--- Working data Enclosed Below ---
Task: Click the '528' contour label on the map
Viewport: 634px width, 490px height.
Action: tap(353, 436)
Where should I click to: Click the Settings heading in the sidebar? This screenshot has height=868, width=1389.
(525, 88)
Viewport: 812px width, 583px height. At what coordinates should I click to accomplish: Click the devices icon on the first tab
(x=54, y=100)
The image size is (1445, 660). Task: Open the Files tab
--- End of Enclosed Working data ---
--- Working data Enclosed Below ---
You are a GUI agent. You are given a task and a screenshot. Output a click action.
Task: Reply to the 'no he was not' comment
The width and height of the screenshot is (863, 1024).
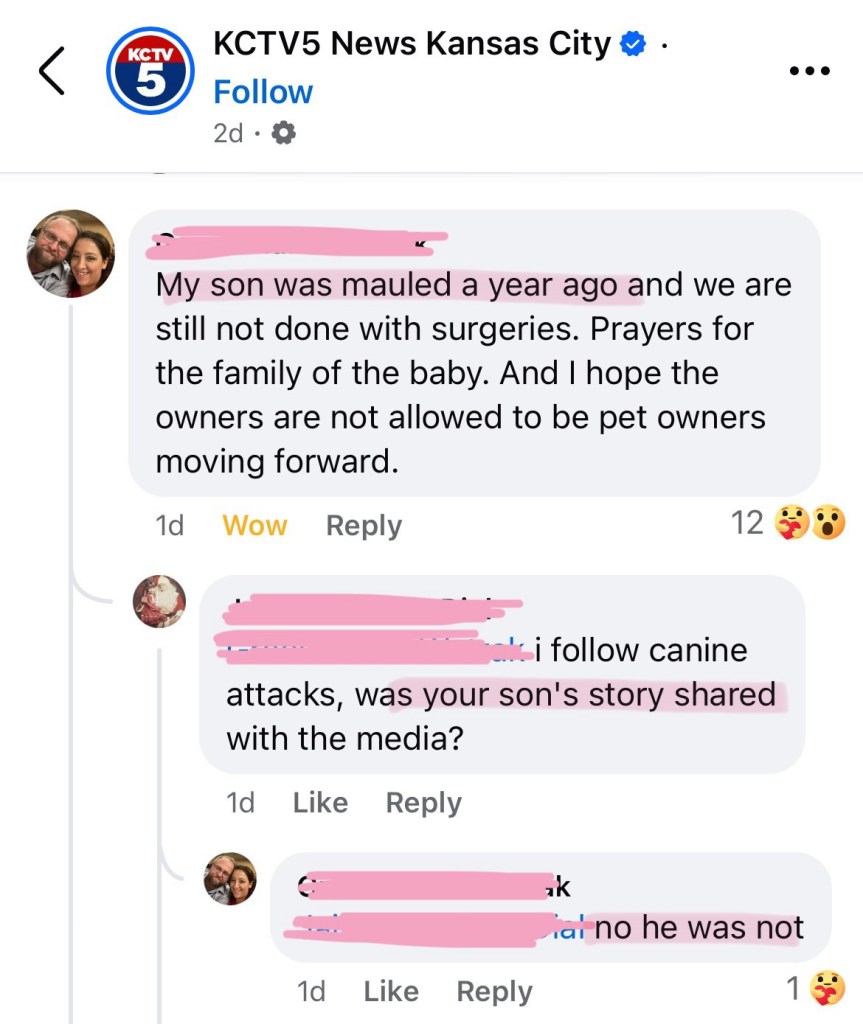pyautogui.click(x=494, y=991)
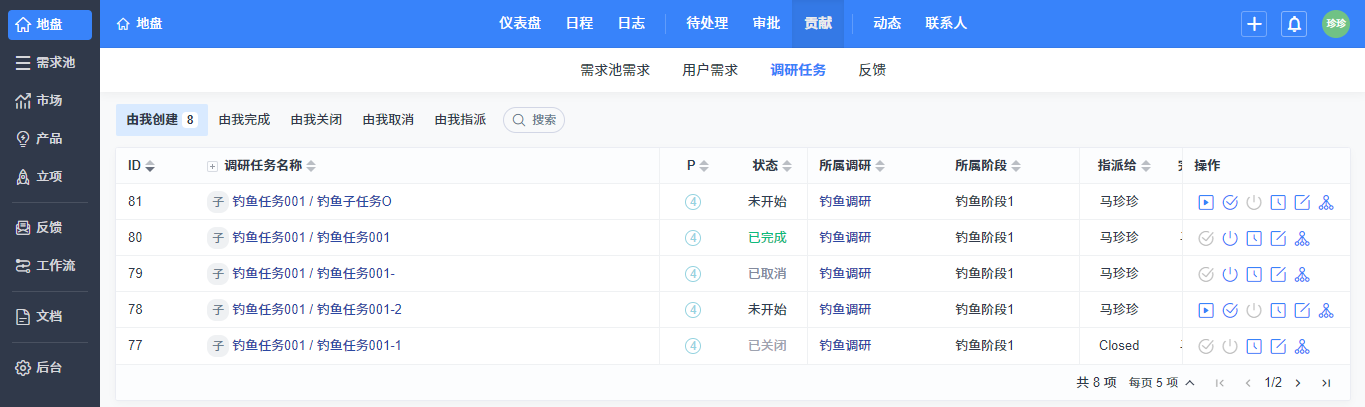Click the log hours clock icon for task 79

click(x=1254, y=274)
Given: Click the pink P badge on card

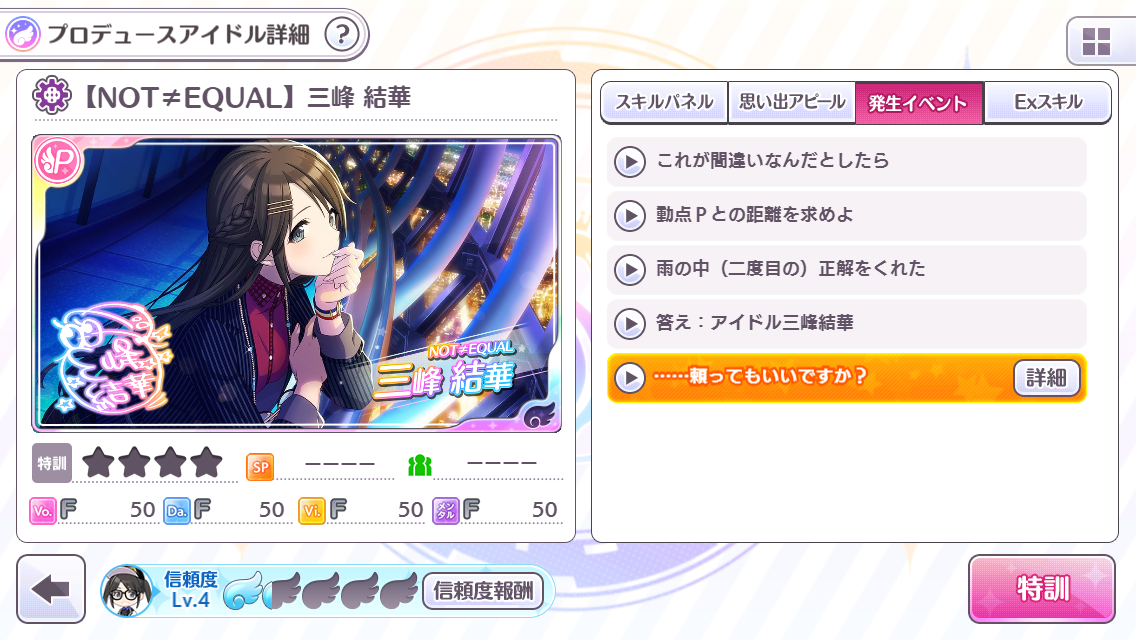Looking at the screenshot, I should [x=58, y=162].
--- End of Enclosed Working data ---
Repeat, exactly as they stand above, the lines from the line with "Viewport: 634px width, 490px height." to the line with "The image size", both lines included.

Viewport: 634px width, 490px height.
Action: tap(353, 436)
Where should I click to: Click the Settings heading in the sidebar? This screenshot has height=868, width=1389.
(525, 88)
Viewport: 812px width, 583px height. At what coordinates should I click to accomplish: Click the devices icon on the first tab
(x=54, y=100)
The image size is (1445, 660). Task: Open the Files tab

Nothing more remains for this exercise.